Will the U.S. Army generals of today admit to any of what their own researchers said about Iraq in 1990? Not likely, since the Pentagon has to portray everything about Iraq under Saddam Hussein as “evil” in order to justify its criminal attack on the country.

All these accomplishments of Iraq were destroyed by the Bush administration’s invasion and occupation that began in March 2003. The infrastructure had already been deeply compromised, of course, by the first Gulf War in 1990 and the years of economic sanctions that followed.

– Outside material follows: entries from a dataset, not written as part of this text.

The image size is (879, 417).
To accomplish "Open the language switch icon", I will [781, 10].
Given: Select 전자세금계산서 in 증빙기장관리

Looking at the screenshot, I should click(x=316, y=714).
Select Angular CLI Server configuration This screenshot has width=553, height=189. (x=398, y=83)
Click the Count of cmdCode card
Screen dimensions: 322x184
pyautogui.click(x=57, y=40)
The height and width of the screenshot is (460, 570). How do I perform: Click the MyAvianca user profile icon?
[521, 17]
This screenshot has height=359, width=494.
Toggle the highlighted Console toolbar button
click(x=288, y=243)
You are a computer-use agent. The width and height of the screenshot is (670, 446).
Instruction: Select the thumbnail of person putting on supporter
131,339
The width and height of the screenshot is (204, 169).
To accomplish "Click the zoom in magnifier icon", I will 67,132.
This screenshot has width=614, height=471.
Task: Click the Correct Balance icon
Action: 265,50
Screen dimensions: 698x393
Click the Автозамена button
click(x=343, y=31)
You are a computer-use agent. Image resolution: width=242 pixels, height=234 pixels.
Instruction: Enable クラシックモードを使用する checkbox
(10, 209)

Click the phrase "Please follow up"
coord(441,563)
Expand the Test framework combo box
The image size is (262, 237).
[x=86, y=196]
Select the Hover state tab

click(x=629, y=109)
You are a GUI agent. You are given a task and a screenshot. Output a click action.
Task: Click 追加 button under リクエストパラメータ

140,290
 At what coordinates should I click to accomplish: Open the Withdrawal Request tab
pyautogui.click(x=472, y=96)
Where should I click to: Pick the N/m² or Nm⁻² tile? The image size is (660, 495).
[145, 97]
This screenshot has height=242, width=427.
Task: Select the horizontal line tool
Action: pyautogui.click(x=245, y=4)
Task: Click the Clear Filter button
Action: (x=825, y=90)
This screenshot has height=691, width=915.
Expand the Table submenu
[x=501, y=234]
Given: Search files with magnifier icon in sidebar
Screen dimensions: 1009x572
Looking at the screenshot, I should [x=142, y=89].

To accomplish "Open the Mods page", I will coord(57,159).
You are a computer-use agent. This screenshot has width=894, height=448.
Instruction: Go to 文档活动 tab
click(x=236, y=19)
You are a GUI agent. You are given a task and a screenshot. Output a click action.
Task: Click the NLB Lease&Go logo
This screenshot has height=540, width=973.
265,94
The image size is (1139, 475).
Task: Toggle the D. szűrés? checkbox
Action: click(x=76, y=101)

The U.S. has so demonized Iraq’s leader, Saddam Hussein, that it is considered subversive here even to mention the social progress that was made during those days. Hussein was a bourgeois nationalist leader in a country trying to emerge from foreign domination. He was no more bloody than the leaders in the United States who presided over its early years of slavery, the extermination of much of the Indigenous population, and the wars of expansion against Mexico, Cuba and the Philippines. However, the crimes of U.S. presidents during that period are excused in our history books by the rapid industrial development of the country.

The development of the Iraqi nation after the 1958 revolution is also a fact, and the intervention of the Western imperialists has dealt a criminal blow to the aspirations of the Iraqi people. It is no surprise, therefore, that most of them support the resistance that is dealing hammer blows to the occupation forces.